Un siècle après les innovations de Luria, le monde juif est secoué par une secousse messianique qui s’inscrit dans le vécu de la communauté juive en Europe, suite notamment aux persécutions subies en Pologne et en Russie. Sabbataï Zévi fut l’initiateur d’un mouvement intense d’espérance lié notamment au renouveau spirituel issu des kabbalistes de Safed et notamment à l’idée de rédemption imminente découlant de la kabbale lurianique et du tikkun, avec l’hypothèse d’une restauration accomplie.

 

La kabbale et le monde contemporain. L’époque dite contemporaine fut inaugurée par un héros de l’histoire, Napoléon, et un héros de la pensée, Hegel. Le 19ème siècle est l’époque de l’Histoire, marquée dans des grands récits, raison dans l’Histoire pensait Hegel, évolution pour Darwin, matérialisme historique pour Marx, positivisme pour Comte et différentes options où l’individu se place au service d’un collectif, que ce soit une nation ou une idéologie. La kabbale lurianique représente une anticipation de ces doctrines marquées par l’œuvre du temps. En fait, trois options se présentent, ruse de la « technique-matière » chez Marx ou les scientistes, ruse de la raison pour Hegel et ruse de Dieu que les kabbalistes ont tenté d’élucider. Mais le sort de la kabbale fut d’épouser les tendances de l’époque avec deux traits caractéristiques. Certains kabbalistes tracent une frontière nette entre la kabbale lurianique et les nouvelles révélations jugées inaccessibles aux profanes. Cette attitude évoque d’autres cercles plus ou moins ésotériques, ainsi que le secret pratiqué par les confréries maçonniques depuis leur origine. La kabbale ne fait pas bon ménage avec la masse. Quant aux masses et autres communautés, elles épousent les aspirations de l’époque marquée par la mort de Dieu, la sécularisation et la croyance au progrès scientifique, tandis que la kabbale est combattue au sein même de la communauté juive par des groupes d’individus opposés à ces savantes méditations. Ce qui n’est pas sans rappeler l’attitude de l’Eglise face aux aventures spéculatives d’un Teilhard de Chardin.

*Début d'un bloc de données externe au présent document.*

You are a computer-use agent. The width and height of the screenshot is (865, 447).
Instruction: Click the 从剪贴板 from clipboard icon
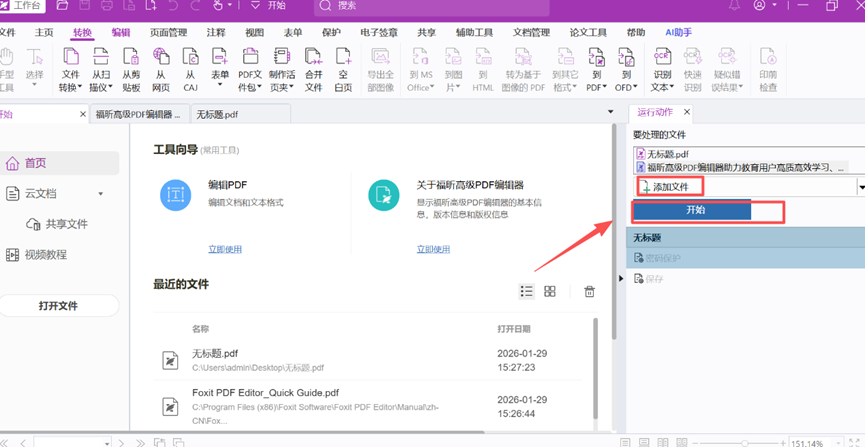pyautogui.click(x=131, y=68)
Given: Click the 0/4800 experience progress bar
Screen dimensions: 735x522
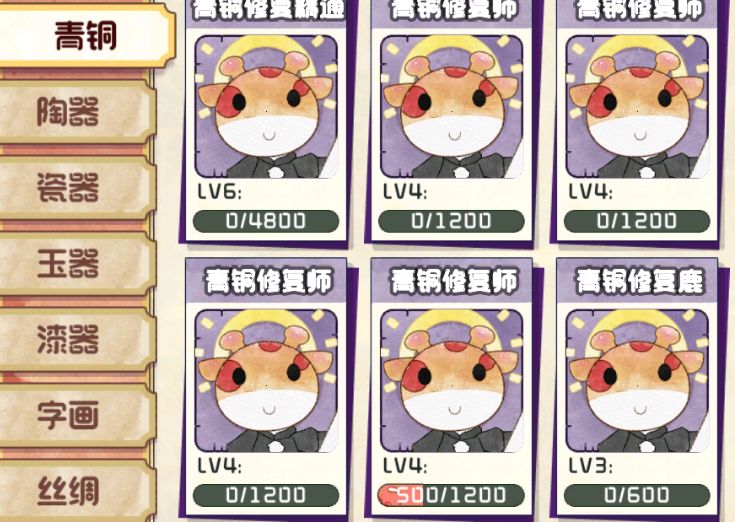Looking at the screenshot, I should coord(266,221).
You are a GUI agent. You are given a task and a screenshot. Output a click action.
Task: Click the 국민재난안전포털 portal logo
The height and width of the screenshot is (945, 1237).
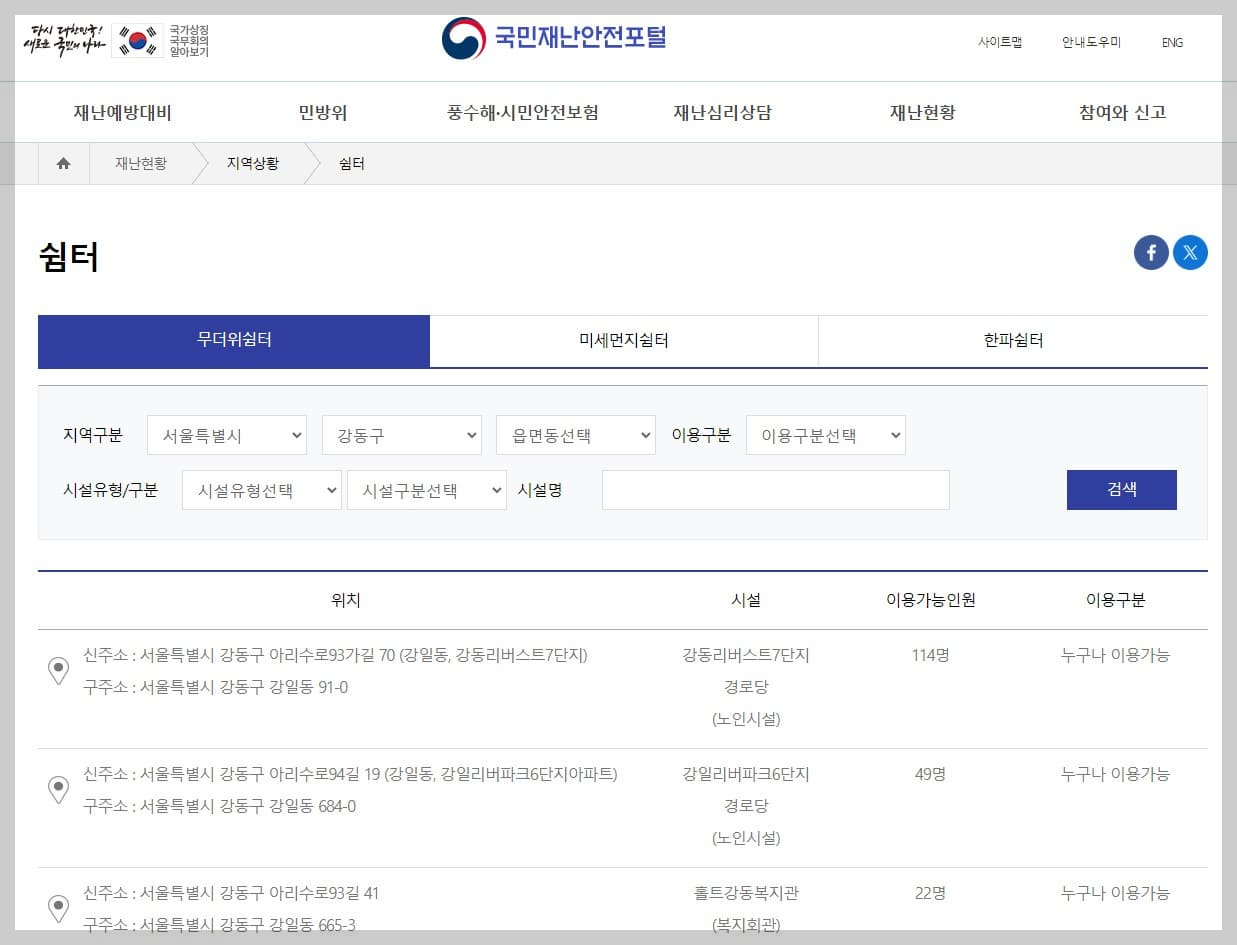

Malgré le renouveau des études kabbalistiques grâce à l’impulsion de Scholem, la kabbale, (comme du reste les autres traditions mystiques et gnostiques) reste marginalisée dans un monde de plus en plus déterminé par les techniques et les grands ensembles militaires, politiques et économiques. Pour l’instant, on ne sait pas s’il faut parler d’un Moyen Age ayant duré plus de deux siècles, de 1800 à 2010. Un Moyen Age où le progrès matériel s’accompagne d’une misère spirituelle. Pourtant, les éclaircies n’ont pas manqué, ni les tentatives gnostiques, ni les grandes œuvres artistiques et philosophiques.

 

La kabbale au 21ème siècle. Cette courte présentation des trois âges de la kabbale incline à envisager un éventuel quatrième âge de la kabbale. Mais seuls les initiés savent si cette tradition mystico-spéculative possède un avenir à une époque marquée par les découvertes de la science et la désaffection du spirituel. Quelle signification accorder aux Sefirots, aux quatre mondes de la kabbale, au tikkun, etc. dans le contexte où cosmologie relativiste et mécanique quantique des champs décrivent l’univers et sa matière ? Alors que les gènes sont désignés comme gouverneurs du vivant et que les neurosciences nous expliquent comment nous pensons avec nos neurones. Quelle place pour la vie divine, les arrières mondes et la mystique ? Le monde contemporain vit dans une atmosphère d’inquiétude. Deux options, le divertissement ou la gnose. La kabbale a toute sa place et son destin est peut-être de s’universaliser. Quelques rapprochements avec la physique quantique et la cosmologie ? Mais aussi, une réinterprétation sur la structure des mondes spirituels, avec les miroirs métaphysiques. La kabbale est une invitation à l’enrichissement spirituel en ce monde voué à l’adoration des objets technologiques et de l’argent.